--- Exercise ---
Reproduce the data in its entirety, exactly as written.

Saved entries

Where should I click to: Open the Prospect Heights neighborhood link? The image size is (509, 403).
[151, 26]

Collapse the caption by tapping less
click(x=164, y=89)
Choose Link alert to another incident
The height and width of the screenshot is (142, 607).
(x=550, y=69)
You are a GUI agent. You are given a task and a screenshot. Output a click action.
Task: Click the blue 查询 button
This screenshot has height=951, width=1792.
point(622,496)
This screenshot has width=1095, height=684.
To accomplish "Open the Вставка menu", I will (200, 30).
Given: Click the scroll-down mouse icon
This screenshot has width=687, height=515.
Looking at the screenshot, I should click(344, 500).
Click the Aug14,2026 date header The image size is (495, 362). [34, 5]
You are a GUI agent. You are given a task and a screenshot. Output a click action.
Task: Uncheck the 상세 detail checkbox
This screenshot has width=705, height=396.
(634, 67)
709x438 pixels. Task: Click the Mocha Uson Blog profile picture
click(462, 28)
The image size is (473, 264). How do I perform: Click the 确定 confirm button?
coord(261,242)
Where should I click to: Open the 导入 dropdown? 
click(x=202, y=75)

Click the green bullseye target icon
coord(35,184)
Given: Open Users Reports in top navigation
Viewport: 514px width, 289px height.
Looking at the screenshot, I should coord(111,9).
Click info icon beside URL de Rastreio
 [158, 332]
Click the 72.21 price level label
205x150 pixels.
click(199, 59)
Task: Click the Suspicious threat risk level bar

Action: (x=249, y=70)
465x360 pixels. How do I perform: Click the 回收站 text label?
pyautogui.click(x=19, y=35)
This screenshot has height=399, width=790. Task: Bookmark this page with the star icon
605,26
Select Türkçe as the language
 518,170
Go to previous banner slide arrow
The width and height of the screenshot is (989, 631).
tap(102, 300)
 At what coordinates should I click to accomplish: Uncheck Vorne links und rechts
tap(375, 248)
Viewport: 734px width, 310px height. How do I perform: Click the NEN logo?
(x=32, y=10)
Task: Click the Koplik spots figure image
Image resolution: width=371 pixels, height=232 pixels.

--- Task answer ---
Where should I click to: Open the Prospect Heights neighborhood link? The image size is (509, 403).
[151, 26]

Collapse the caption by tapping less
click(x=164, y=89)
Choose Link alert to another incident
The height and width of the screenshot is (142, 607).
(x=550, y=69)
You are a GUI agent. You are given a task and a screenshot. Output a click action.
Task: Click the blue 查询 button
This screenshot has height=951, width=1792.
point(622,496)
This screenshot has width=1095, height=684.
To accomplish "Open the Вставка menu", I will (200, 30).
Given: Click the scroll-down mouse icon
This screenshot has width=687, height=515.
Looking at the screenshot, I should click(344, 500).
Click the Aug14,2026 date header The image size is (495, 362). [34, 5]
You are a GUI agent. You are given a task and a screenshot. Output a click action.
Task: Uncheck the 상세 detail checkbox
This screenshot has width=705, height=396.
(634, 67)
709x438 pixels. Task: Click the Mocha Uson Blog profile picture
click(462, 28)
The image size is (473, 264). How do I perform: Click the 确定 confirm button?
coord(261,242)
Where should I click to: Open the 导入 dropdown? 
click(x=202, y=75)

Click the green bullseye target icon
coord(35,184)
Given: Open Users Reports in top navigation
Viewport: 514px width, 289px height.
Looking at the screenshot, I should coord(111,9).
Click info icon beside URL de Rastreio
 [158, 332]
Click the 72.21 price level label
205x150 pixels.
click(199, 59)
Task: Click the Suspicious threat risk level bar

Action: (x=249, y=70)
465x360 pixels. How do I perform: Click the 回收站 text label?
pyautogui.click(x=19, y=35)
This screenshot has height=399, width=790. Task: Bookmark this page with the star icon
605,26
Select Türkçe as the language
 518,170
Go to previous banner slide arrow
The width and height of the screenshot is (989, 631).
tap(102, 300)
 At what coordinates should I click to accomplish: Uncheck Vorne links und rechts
tap(375, 248)
Viewport: 734px width, 310px height. How do I perform: Click the NEN logo?
(x=32, y=10)
Task: Click the Koplik spots figure image
Image resolution: width=371 pixels, height=232 pixels.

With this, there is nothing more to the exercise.